Welcome to chirptext’s documentation!

ChirpText, an open source and free software, is a collection of text processing tools for Python.

https://img.shields.io/lgtm/alerts/g/letuananh/chirptext.svg?logo=lgtm&logoWidth=18 https://img.shields.io/lgtm/grade/python/g/letuananh/chirptext.svg?logo=lgtm&logoWidth=18

It is not meant to be a powerful tank like the popular NTLK but a small package which you can pip-install anywhere and write a few lines of code to process textual data.

Main features

  • Parse Japanese text (Does not require mecab-python3 package even on Windows, only a binary release (i.e. mecab.exe) is required)

  • Built-in “lite” text annotation formats (TTL/CSV and TTL/JSON)

  • Helper functions and useful data for processing English, Japanese, Chinese and Vietnamese.
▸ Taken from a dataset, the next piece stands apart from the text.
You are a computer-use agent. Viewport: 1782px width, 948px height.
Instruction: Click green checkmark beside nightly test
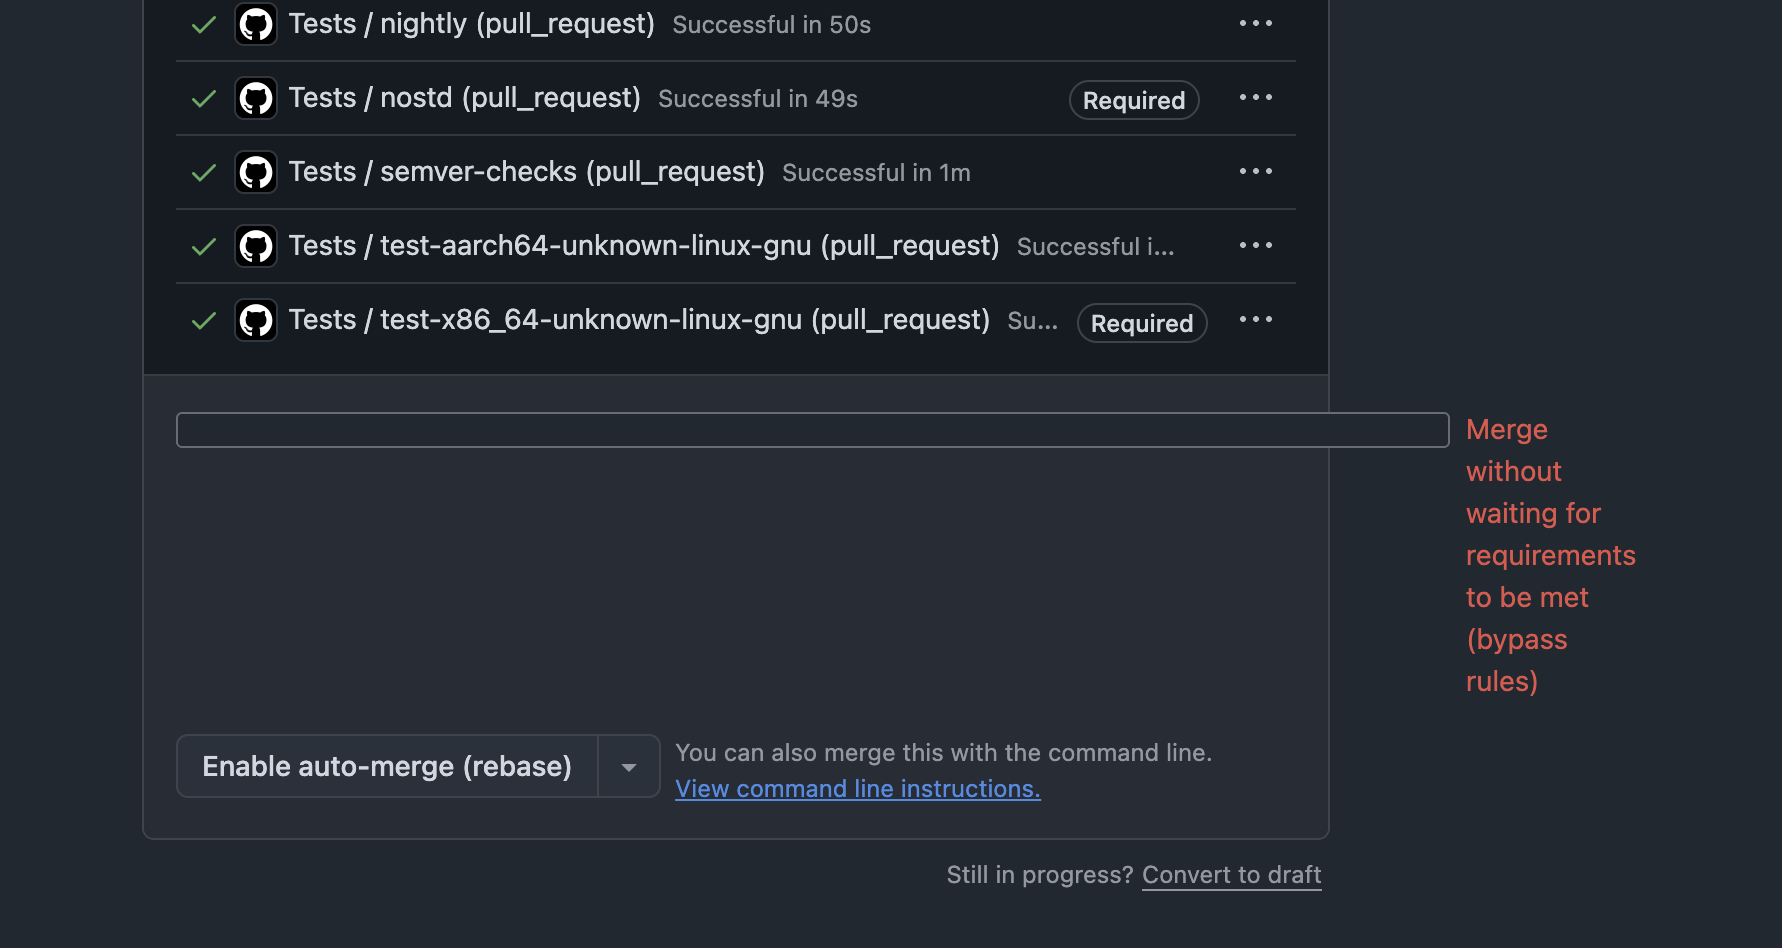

  • Enhanced open() function that support common text-based and binary-based format (txt, gz, csv, tsv, json, etc.)

  • Quick text-based report generation

  • Application configuration management which can make educated guess about config files’ whereabouts

  • ((Experimental) Web fetcher with responsible web crawling ethics (support caching out of the box)
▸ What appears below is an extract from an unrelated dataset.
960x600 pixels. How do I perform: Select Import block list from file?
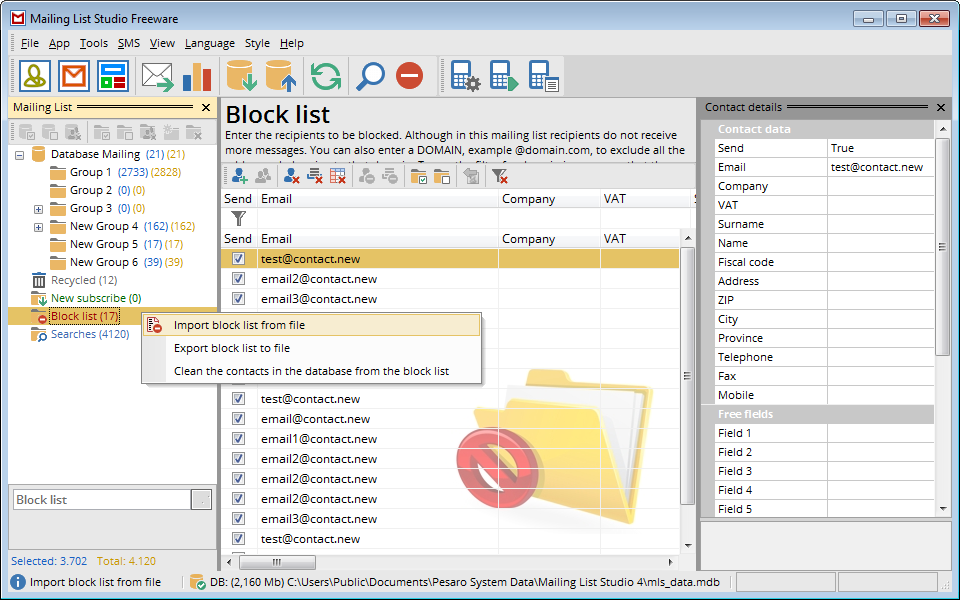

  • (Experimental) Console application template

Installation

Chirptext is available on PyPI and can be installed using pip install

python install chirptext

Note: chirptext library does not support Python 2 anymore. Please update to Python 3 to use this package.

Sample codes

Using MeCab on Windows

You can download mecab binary package from http://taku910.github.io/mecab/#download and install it. After installed you can try:

>>> from chirptext import deko
>>> sent = deko.parse('猫が好きです。')
>>> sent.tokens
[[猫(名詞-一般/*/*|猫|ネコ|ネコ)], [が(助詞-格助詞/一般/*|が|ガ|ガ)], [好き(名詞-形容動詞語幹/*/*|好き|スキ|スキ)], [です(助動詞-*/*/*|です|デス|デス)], [。(記号-句点/*/*|。|。|。)], [EOS(-//|||)]]
>>> sent.words
['猫', 'が', '好き', 'です', '。']
>>> sent[0].pos
'名詞'
>>> sent[0].root
'猫'
>>> sent[0].reading
'ネコ'

If you installed MeCab to a custom location, for example C:\mecab\bin\mecab.exe, try

>>> deko.set_mecab_bin("C:\\mecab\\bin\\mecab.exe")
>>> deko.get_mecab_bin()
'C:\\mecab\\bin\\mecab.exe'

# Just that & now you can use mecab
>>> deko.parse('雨が降る。').words
['雨', 'が', '降る', '。']

Convenient IO APIs

>>> from chirptext import chio
>>> chio.write_tsv('data/test.tsv', [['a', 'b'], ['c', 'd']])
>>> chio.read_tsv('data/tes.tsv')
[['a', 'b'], ['c', 'd']]

>>> chio.write_file('data/content.tar.gz', 'Support writing to .tar.gz file')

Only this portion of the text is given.